Figure 1.

Conformational change in the ATP binding pocket of HSP90 NTD induced by different types of inhibitors. A) The NTD of HSP90 APO (1YER) is shown schematically. The secondary structure assignment was achieved with the STRIDE algorithm22 and the different structures were colored according to the following schema: β‐sheet (yellow), random coil (blue), α‐helices (red), 3₁₀‐helix (magenta), and turn (cyan). The position of the ligand binding pocket is illustrated by addition of the loop binder cmpd 1 (gray spheres). B) Only helix 3 of the HSP90 APO structure (1YER) and the cocrystal structures of HSP90 in complex with cmpd 14 (PDB ID 5J27) and cmpd 1 (PDB ID 5J64) are shown. The binding of cmpd 14 leads to a secondary structure change in helix 3, turning the helix‐loop‐helix motif into a continuous helix conformation. In contrast, the binding of cmpd 1 does not significantly change the secondary structure.
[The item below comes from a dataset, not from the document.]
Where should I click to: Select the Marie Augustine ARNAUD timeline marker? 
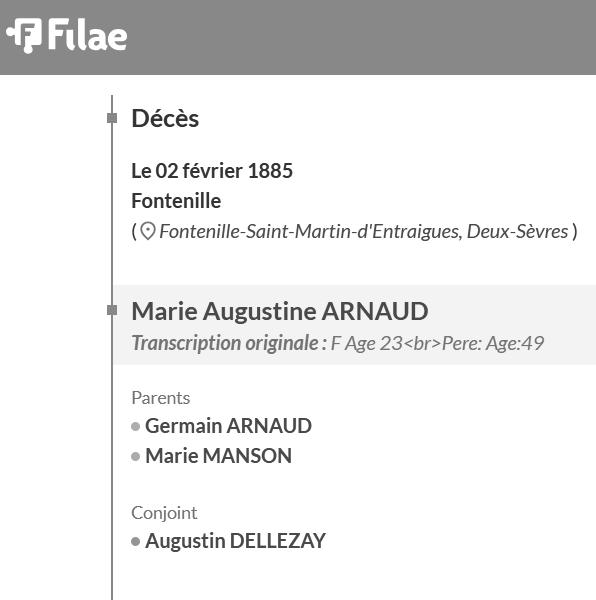(x=112, y=310)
C) Compound interaction spectra of cmpds 14 and 1 represent the absorbance difference spectra of the immobilized HSP90 with and without the respective compounds and are therefore the sum of the HSP conformational change spectra and the compound absorbance spectra. The frequency of the positive band at 1660–1650 cm⁻¹ in the interaction spectrum with cmpd 14 is characteristic for helix secondary structures and can thereby be assigned to the completed helix 3.